Leonardo Da Vinci
Estudos de feto no útero, a parede uterina e a placenta, com mecânica e óptica
Quando eu era pequena achava o entardecer lindo. Todas aquelas cores luminosas e dispersas olhando para a terra. Enfim. Desejava um dia poder colocar no papel, com meus lápis de cor Faber-Castell, todas as formas nobres que o céu assume pouco antes de receber a lua. Um dia tentei. O estojo era aquele de “dois andares”, lembra? Com “Aquarela” no comercial da TV. O resultado foi medonho. Talvez se eu tivesse todas as cores e as tintas especiais dos grandes pintores o resultado fosse diferente. Talvez me descobrissem como grande promessa da pintura mundial. Não entendo como tanta fantasia cabe na cabeça minúscula de uma criança, e como essa fantasia toda vai embora depois que a criança cresce. A rigor, se o cérebro cresce, existe então mais espaço para mentalizações surreais, certo? Não precisa responder. Óbvio que nunca consegui imitar a natureza. Às vezes me contento em vê-la, acima de mim ou sob os meus pés, ou ao meu lado. Existe coisa mais perfeita do que um corpo humano, com todos os seus cantos, encantos, encontros e todas as suas falhas? Ainda – e Caio Fernando Abreu sabia muito bem disso quando falou em carnes, cheiros, pobreza e nobreza do corpo do outro – todas essas pequenas falhas expostas ao julgamento? Nada é mais humano e natural do que isso. Me contento, e isso pra mim é pouco, em fazer parte dessa natureza. Boris Vian me entenderia:
“Quero uma vida em forma de espinha
Num prato azul
Quero uma vida em forma de coisa
No fundo dum sítio sozinho
Quero uma vida em forma de areia nas minhas mãos
Em forma de pão verde ou de cântara
Em forma de sapata mole
Em forma de tanglomanglo
De limpa chaminés ou de lilás
De terra cheia de calhaus
De cabeleireiro selvagem ou de édredon louco
Quero uma vida em forma de ti
E tenho-a mas ainda não é bastante
Eu nunca estou contente”
Depois desse último verso chega então o momento em que Ferreira Gullar vocifera: “Mas que discurso chato! O que foi que Beckett fez contigo, menina?”. Fique sossegado, Gullar. Beckett é inocente. Nem todo teatro do absurdo dele nasce em mim.

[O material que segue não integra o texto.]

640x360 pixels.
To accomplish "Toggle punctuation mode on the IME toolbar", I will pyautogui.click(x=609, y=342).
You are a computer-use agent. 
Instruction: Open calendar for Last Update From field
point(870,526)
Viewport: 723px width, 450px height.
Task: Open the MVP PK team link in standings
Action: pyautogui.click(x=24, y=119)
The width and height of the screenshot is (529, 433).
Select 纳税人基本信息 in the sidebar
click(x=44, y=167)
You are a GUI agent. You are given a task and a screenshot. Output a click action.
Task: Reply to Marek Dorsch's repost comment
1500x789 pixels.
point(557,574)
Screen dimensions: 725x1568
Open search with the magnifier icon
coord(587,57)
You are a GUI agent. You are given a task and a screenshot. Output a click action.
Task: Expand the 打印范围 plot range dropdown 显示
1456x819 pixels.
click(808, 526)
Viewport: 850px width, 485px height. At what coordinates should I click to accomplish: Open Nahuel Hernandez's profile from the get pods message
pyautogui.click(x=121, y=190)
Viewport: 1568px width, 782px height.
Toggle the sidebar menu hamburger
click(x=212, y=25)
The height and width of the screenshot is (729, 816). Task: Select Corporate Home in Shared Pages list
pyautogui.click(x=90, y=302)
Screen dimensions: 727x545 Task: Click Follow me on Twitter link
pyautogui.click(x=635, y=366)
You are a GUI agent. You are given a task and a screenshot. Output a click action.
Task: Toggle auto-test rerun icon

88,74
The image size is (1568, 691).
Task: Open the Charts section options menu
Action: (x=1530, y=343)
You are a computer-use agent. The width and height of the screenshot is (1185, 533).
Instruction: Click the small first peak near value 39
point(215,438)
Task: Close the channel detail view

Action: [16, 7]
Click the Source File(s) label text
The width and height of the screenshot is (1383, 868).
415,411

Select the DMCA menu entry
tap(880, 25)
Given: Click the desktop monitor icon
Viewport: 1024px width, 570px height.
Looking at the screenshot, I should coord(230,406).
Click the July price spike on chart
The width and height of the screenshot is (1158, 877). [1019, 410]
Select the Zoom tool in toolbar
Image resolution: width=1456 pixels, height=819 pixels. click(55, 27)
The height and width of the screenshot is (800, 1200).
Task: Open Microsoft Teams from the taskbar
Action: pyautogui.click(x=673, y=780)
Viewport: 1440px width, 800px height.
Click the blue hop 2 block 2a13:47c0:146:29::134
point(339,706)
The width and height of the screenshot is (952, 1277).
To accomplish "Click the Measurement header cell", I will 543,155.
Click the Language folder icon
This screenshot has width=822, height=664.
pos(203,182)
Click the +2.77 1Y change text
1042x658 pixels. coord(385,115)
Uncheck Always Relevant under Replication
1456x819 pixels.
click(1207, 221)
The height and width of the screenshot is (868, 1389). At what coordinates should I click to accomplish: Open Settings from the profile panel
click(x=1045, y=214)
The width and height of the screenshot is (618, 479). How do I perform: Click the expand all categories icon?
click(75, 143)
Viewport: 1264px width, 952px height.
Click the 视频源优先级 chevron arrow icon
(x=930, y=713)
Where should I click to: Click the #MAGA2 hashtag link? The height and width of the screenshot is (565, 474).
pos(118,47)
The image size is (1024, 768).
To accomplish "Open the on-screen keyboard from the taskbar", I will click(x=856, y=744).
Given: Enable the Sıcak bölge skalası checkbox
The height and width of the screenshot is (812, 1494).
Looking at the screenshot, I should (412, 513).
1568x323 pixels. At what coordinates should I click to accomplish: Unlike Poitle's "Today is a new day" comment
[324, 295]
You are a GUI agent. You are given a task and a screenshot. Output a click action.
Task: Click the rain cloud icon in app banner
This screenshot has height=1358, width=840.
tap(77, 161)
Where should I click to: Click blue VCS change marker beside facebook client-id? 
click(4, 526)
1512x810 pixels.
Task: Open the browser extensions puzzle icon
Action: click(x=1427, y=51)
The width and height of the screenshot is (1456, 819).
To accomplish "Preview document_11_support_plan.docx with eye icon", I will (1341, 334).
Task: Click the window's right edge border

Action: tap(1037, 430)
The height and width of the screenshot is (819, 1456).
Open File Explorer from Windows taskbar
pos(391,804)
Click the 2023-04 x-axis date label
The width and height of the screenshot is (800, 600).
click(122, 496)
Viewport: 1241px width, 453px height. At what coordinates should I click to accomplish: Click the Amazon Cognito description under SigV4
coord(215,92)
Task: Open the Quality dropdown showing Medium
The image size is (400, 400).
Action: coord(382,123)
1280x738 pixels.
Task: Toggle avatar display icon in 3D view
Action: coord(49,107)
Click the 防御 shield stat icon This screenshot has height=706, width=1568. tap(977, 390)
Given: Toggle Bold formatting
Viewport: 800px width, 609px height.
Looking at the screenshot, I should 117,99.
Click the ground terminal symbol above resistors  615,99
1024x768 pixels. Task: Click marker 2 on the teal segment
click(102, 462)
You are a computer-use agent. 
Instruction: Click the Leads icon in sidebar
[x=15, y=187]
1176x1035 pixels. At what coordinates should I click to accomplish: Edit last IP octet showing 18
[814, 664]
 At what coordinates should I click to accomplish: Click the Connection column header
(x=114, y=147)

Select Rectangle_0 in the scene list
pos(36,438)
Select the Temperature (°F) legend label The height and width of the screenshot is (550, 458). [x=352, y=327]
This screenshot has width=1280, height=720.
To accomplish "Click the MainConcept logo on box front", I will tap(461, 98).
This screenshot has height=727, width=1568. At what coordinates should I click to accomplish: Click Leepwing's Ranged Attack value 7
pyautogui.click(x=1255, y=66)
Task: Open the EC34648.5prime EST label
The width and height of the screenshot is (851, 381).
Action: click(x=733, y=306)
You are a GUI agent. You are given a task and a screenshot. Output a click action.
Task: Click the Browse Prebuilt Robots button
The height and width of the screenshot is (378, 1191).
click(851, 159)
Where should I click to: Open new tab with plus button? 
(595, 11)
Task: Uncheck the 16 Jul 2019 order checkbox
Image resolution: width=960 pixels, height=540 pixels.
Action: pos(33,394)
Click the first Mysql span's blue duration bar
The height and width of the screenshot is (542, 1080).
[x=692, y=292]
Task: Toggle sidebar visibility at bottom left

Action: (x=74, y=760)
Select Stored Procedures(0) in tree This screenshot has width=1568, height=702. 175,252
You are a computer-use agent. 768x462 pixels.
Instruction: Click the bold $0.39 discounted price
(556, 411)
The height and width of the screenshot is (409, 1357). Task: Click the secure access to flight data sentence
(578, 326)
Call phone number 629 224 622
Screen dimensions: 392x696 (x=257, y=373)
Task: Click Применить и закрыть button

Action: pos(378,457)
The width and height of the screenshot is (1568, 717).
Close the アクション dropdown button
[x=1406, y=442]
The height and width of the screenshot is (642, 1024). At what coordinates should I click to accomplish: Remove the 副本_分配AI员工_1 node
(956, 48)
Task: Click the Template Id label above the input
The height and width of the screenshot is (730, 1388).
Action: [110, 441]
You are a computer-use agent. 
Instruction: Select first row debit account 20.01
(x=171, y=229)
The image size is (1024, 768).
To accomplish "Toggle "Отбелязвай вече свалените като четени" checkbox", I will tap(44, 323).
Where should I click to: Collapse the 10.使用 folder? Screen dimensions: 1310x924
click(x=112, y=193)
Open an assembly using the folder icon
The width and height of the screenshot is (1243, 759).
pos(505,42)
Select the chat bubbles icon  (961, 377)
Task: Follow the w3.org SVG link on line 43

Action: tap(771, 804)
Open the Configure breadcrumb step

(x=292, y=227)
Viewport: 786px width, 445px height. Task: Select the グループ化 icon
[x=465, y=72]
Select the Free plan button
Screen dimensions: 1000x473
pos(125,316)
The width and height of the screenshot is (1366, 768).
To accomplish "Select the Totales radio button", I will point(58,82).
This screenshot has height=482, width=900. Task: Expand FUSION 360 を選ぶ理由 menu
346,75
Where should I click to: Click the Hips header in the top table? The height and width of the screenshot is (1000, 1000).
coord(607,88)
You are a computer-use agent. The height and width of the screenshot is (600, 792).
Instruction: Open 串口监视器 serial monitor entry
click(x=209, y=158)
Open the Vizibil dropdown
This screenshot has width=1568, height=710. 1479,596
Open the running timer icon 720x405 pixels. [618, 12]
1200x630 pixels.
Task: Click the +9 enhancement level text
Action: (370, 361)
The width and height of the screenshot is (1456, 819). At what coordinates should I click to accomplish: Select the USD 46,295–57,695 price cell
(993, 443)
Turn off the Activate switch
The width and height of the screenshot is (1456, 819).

“Eu nunca estou contente” não me parece pessimista. Encontro nisso um recurso megalomaníaco que me torna um pouco ansiosa, na verdade. Não cabe em mim a vontade de viver. Eu disse EM mim, e não A. É um pensamento circular e inútil, só como pensamento. Não sei exatamente como vou plantar minha eternidade. Dizem que toda obra de arte é uma tentativa de transcender a morte e a inevitável finitude do corpo. Apego à vida, em essência. Permanecer na terra por um pouco mais de tempo do que o corpo. Shakespeare que o diga. Leonardo Da Vinci, então? Arte e ciência em um corpo só. GÊNIO.
(Garçom, traz mais uma cerveja?)
Mas não sou artista, não tenho dons grandiosos como pintura, matemática, filosofia. Não sou cientista. Não sei arquitetar teorias ou grandes argumentações que tenham alcance mundial. Não tenho a resposta para a maioria das tuas perguntas. E agora vocês vão me dizer que a maternidade foi a forma encontrada pela natureza (Eu uso a palavra natureza. Não sei exatamente o que pensar quando falo em ORIGEM DO UNIVERSO E DAS ESPÉCIES) para que a eternidade fosse alcançada. Não! Não é disso que falo! Acho bonito pensar assim e tudo mais. Faz sentido. Mas sem poesia agora. Não estou falando disso. Falo do MEU corpo mesmo, dos MEUS anseios. Do começo e do fim de uma vida. Nascimento e morte. Existe um teor orgânico em tudo isso. E para onde iria a vontade de viver, se no próprio corpo ela não caberia? Se tudo sucumbe assim, o que é que fica?
Um filho faria parte da minha vida enquanto ela existisse fisicamente, seria a continuação de uma parte do meu corpo na forma de outro ser, com idéias próprias e coração como tambor. Não seria EU. Entende ou acha egocêntrico? Não importa. Não seria EU. Sístoles e diástoles morrem comigo. E o que eu fiz/farei no mundo para justificar a minha existência?